The acting throughout is of the high standard which audiences seem to be able to expect from Elsinore Theatre Company. Rizwan Ahmed's Gaston in particular shines like a beacon of good comic character acting (never have I seen a youngster play an oldster so convincingly); Jessie Burton's world-weary neo-romanticist Germaine is played with great maturity; Amyas Merivale portrays a nervous but razor-sharp Einstein to contrast with Ben Levine's arrogant and creepy Picasso. And Schmendiman…well, Schmendiman has to be seen to be believed!

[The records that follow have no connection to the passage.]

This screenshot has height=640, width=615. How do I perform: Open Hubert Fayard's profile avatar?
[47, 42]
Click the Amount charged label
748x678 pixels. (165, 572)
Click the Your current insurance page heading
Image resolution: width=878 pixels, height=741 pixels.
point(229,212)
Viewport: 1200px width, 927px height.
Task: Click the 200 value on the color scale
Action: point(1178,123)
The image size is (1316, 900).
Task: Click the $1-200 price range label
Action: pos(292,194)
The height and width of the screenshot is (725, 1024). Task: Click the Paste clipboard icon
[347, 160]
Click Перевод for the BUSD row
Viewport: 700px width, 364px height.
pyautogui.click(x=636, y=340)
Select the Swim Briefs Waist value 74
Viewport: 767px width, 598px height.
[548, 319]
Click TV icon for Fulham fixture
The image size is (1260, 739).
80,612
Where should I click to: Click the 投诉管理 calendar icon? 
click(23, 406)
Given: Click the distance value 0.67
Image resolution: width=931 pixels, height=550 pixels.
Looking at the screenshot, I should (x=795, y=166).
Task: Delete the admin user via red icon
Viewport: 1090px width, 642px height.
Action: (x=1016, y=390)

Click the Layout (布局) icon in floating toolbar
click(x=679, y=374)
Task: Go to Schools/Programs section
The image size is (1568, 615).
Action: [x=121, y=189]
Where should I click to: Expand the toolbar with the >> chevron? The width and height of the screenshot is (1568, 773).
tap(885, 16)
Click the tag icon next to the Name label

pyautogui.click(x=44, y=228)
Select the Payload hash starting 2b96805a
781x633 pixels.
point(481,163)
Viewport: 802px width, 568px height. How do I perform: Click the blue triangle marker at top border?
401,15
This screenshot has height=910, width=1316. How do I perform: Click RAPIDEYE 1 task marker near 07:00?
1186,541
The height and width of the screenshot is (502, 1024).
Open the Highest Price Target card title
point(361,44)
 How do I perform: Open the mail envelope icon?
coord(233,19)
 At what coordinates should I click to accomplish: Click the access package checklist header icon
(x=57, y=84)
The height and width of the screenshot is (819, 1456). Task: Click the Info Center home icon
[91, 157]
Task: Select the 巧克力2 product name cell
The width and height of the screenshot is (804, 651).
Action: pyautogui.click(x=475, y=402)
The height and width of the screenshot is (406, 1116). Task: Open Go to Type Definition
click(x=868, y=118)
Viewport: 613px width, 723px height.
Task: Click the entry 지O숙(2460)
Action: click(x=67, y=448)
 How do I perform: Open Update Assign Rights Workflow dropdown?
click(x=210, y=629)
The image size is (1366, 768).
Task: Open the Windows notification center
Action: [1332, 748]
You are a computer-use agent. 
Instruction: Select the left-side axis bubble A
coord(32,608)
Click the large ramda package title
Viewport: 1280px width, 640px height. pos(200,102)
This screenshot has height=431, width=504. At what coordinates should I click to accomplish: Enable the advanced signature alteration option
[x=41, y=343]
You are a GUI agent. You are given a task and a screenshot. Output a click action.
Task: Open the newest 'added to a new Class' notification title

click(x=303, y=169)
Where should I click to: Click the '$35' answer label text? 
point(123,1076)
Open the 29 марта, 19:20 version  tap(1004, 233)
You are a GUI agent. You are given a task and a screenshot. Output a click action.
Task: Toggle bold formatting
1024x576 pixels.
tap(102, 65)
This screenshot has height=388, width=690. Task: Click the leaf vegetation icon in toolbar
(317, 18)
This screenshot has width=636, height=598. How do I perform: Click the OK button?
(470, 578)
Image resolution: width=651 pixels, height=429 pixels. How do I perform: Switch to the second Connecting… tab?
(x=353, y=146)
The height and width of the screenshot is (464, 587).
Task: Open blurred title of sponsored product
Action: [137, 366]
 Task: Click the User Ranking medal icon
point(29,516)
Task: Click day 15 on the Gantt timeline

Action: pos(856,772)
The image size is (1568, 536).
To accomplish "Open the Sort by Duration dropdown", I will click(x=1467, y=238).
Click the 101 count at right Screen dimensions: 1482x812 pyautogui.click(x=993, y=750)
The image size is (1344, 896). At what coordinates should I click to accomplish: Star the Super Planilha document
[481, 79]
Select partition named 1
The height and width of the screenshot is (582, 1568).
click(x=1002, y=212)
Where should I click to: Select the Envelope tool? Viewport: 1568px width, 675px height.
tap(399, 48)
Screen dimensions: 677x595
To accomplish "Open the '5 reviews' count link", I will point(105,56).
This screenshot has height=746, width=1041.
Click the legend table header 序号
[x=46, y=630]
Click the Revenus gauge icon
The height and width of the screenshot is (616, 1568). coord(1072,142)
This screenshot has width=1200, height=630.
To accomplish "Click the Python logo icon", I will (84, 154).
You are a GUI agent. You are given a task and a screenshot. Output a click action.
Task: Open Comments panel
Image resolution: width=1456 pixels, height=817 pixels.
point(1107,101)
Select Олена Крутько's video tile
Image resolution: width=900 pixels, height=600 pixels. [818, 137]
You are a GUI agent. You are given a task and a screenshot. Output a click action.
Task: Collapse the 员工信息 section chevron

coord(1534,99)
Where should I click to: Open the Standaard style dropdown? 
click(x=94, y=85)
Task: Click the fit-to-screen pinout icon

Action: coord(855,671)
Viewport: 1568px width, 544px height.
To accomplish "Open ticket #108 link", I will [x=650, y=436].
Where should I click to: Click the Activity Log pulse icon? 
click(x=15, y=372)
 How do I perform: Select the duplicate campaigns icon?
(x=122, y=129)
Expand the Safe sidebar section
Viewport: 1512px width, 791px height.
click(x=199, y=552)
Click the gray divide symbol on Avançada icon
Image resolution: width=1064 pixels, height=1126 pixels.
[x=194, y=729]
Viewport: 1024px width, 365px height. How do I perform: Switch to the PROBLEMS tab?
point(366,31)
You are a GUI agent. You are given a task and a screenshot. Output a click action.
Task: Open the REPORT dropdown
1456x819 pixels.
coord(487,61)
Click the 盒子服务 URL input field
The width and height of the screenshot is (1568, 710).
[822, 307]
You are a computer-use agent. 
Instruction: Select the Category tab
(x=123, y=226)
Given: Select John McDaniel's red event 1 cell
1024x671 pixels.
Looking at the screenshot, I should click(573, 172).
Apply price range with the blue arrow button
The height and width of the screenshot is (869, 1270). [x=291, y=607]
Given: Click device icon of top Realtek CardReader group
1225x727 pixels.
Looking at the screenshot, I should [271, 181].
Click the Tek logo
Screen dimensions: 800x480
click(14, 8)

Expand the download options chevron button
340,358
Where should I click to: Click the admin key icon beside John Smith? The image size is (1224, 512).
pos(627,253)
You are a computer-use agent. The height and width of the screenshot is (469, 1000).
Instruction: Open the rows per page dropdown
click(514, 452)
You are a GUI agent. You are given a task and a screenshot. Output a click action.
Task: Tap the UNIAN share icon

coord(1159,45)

A fascinating feature of the play is that neither of the nominally central characters is particularly likeable. Something is unpleasant about the incredible arrogance accompanying their belief that they are shamen of their parallel fields of art and science, involved in peeling back the fabric of the universe and trying to relate to others what they have seen beneath. Yet genius must be acknowledged. With hindsight, it appears fitting that the two men should have embraced and called each other "brother"; here the Hollywood-historical ending is supplied, and they do exactly that. But in one smooth move Martin introduces a surprise third historical giant to close the triangle, and in as clever and silly a way as you should by now be expecting, the rug is gloriously ripped from under the serious faux-philosophical speculations on the coming century and its grand significance.

I suspect that those who are already confirmed fans of Steve Martin's comedy acting will get the most out of this play - and also that this production gets most of what can be got from it.

There is no interval, but you won't notice.